SyncVibe opens a room, shares an invite code, and lets developers code together with their own AI agents. Each participant’s Claude, Codex, or Gemini runs locally on their machine through MCP. The relay forwards chat between participants, and @mentioning a teammate’s AI assigns it tasks visible to the whole room. Your repo never leaves your laptop, your agent runs with your API keys, and only the chat is shared.

Researchers from UIUC and Snowflake created AutoSP, a compiler within DeepSpeed that converts standard transformer training code into multi-GPU sequence-parallel code with minimal changes. Users import the library and compile. The tool automates input partitioning, communication collectives, and compute overlap for both forward and backward passes. It extends maximum trainable context length with little runtime overhead versus hand-written baselines.

This Chrome extension uses Transformers.js to run Google’s Gemma 4 model entirely in the browser with no external API calls. It searches across open tabs, queries browsing history semantically, and summarises the current page through natural language commands. The developer declares no data collection or transfer. At 5.77 MB and 100 users so far, it is early but demonstrates what on-device browser AI looks like in practice.

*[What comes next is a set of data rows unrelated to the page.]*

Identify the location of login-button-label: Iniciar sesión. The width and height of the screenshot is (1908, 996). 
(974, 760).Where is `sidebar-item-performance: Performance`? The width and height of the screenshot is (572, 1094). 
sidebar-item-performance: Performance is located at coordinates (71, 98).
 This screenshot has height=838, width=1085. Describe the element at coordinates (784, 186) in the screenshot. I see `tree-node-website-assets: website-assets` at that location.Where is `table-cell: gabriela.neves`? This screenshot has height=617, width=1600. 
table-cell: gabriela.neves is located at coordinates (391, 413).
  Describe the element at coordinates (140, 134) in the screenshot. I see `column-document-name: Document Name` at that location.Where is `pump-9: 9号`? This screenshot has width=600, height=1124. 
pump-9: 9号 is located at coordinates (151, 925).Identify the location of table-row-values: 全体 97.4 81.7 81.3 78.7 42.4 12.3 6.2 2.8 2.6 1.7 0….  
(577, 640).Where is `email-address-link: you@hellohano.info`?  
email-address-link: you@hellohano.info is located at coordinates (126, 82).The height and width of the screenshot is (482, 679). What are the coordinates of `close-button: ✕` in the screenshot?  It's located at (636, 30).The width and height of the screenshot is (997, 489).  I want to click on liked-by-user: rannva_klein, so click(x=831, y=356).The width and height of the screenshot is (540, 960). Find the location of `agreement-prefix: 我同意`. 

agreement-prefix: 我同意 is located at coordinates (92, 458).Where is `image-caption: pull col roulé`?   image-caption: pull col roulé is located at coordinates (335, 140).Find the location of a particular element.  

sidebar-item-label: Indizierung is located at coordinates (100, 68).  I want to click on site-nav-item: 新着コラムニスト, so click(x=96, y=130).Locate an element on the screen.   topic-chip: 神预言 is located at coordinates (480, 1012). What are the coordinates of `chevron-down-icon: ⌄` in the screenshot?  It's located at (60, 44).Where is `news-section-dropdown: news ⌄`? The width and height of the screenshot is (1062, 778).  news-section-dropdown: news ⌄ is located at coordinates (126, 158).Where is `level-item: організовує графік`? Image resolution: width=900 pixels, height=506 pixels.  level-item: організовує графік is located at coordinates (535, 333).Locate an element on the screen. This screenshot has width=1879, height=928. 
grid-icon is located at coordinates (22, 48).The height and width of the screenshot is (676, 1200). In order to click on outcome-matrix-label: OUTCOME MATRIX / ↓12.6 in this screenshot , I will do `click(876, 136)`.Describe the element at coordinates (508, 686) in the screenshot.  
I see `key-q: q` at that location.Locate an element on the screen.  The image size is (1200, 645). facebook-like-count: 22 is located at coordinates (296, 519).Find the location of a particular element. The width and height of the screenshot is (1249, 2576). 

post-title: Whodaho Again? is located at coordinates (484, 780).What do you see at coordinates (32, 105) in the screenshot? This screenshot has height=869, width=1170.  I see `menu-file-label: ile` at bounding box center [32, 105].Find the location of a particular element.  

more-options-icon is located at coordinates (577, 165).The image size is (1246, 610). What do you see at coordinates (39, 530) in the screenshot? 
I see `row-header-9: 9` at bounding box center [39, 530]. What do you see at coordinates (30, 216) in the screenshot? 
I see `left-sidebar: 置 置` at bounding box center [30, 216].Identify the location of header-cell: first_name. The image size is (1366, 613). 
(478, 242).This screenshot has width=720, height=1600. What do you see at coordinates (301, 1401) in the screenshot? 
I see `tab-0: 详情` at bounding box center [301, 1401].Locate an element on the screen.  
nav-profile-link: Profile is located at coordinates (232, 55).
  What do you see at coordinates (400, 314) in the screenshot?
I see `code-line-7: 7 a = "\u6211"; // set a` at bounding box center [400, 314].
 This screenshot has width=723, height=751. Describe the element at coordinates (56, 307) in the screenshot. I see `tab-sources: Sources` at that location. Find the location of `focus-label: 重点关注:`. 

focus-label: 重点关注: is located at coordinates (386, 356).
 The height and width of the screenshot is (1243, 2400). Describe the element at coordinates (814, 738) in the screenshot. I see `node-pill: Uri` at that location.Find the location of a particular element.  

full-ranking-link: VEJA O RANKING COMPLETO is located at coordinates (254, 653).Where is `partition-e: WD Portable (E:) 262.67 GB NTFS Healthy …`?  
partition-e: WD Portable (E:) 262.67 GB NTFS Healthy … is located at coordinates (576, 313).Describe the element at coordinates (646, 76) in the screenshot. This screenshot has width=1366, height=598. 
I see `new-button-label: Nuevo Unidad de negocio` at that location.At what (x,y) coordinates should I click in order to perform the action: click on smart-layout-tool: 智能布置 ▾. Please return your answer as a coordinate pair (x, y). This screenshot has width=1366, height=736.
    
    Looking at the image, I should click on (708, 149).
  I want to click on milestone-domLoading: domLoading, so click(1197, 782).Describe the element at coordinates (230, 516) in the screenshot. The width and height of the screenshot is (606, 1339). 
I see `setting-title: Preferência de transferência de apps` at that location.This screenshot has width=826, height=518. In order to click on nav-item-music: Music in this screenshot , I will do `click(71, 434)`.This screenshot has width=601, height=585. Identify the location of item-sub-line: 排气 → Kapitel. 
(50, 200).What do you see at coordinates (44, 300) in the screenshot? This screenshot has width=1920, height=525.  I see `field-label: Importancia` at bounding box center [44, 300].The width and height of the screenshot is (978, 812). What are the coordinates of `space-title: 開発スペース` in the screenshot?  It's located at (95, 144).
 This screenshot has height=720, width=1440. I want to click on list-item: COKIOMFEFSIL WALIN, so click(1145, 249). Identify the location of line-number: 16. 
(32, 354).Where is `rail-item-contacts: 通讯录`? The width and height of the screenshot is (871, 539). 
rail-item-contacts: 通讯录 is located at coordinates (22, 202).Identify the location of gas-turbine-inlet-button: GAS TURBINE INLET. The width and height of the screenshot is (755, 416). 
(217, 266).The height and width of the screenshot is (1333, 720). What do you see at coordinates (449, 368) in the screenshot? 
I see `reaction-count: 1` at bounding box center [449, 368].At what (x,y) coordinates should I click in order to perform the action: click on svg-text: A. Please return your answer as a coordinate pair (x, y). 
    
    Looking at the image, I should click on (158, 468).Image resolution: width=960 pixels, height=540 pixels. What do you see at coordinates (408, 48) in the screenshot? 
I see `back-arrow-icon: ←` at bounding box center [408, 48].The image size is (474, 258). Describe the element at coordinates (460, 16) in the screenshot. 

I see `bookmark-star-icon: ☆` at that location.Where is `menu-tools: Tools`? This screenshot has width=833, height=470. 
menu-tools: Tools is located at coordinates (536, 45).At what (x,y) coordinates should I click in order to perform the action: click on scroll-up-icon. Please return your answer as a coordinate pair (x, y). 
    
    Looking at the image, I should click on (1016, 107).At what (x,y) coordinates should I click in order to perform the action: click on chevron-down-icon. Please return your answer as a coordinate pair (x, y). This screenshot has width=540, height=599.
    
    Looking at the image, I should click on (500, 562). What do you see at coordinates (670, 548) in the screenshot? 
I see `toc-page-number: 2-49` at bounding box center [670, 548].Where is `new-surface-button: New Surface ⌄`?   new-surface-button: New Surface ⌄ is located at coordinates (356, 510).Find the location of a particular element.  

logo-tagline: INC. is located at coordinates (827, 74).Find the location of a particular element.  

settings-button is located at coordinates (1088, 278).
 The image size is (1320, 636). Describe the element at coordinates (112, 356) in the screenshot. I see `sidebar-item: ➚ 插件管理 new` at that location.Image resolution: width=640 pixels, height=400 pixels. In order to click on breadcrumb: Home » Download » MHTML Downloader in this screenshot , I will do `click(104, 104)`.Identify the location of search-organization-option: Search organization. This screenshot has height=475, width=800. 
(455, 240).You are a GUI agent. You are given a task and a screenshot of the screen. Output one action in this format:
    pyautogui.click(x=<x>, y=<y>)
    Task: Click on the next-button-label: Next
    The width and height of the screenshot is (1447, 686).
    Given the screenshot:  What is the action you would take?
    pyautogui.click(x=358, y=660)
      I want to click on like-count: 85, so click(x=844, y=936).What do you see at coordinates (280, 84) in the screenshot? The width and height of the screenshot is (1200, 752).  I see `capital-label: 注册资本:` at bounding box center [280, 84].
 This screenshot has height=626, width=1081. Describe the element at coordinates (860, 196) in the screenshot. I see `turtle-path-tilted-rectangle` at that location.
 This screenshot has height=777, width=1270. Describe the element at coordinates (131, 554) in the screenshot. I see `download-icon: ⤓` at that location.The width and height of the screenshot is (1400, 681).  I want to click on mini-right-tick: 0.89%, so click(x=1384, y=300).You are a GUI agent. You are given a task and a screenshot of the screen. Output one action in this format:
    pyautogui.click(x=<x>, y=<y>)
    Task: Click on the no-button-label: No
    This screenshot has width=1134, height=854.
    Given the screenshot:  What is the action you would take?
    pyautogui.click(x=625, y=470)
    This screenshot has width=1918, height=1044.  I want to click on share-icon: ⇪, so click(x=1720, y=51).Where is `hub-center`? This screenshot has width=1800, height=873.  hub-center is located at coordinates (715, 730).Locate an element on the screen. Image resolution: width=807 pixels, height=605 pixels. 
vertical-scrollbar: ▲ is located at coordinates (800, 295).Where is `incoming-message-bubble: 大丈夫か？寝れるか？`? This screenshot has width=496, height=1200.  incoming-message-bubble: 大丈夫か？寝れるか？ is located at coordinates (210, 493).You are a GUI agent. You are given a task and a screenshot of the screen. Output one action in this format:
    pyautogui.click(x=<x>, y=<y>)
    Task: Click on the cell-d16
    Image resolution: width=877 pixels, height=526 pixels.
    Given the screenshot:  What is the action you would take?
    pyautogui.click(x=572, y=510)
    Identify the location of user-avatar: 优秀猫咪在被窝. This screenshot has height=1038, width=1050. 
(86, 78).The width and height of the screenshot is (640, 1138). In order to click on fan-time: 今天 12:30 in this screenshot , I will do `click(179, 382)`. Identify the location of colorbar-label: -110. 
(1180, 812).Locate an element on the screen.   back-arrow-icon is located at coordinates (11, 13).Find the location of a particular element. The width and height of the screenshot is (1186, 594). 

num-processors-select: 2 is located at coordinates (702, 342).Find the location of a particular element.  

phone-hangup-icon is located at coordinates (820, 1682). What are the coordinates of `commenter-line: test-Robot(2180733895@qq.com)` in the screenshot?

Facebook Research open-sourced Sapiens 2, a family of high-resolution vision transformers pretrained on 1 billion human images. The models achieve state-of-the-art performance on pose estimation, body-part segmentation, surface normal estimation, and pointmap estimation. Architectures range from 0.1B to 5B parameters, all using patch size 16 at 1024x768 resolution. The standalone backbone file is self-contained and can be dropped directly into any project.

Meta built a command-line tool for its Marketing API that covers campaign creation, performance analytics, catalogue management, and conversion tracking without custom code. Output comes in three formats: table for humans, JSON for piping to jq, and tab-separated for shell tools like awk and cut. The CLI supports unattended operation via exit codes and environment variables, making it usable by both developers and AI agents in CI/CD pipelines.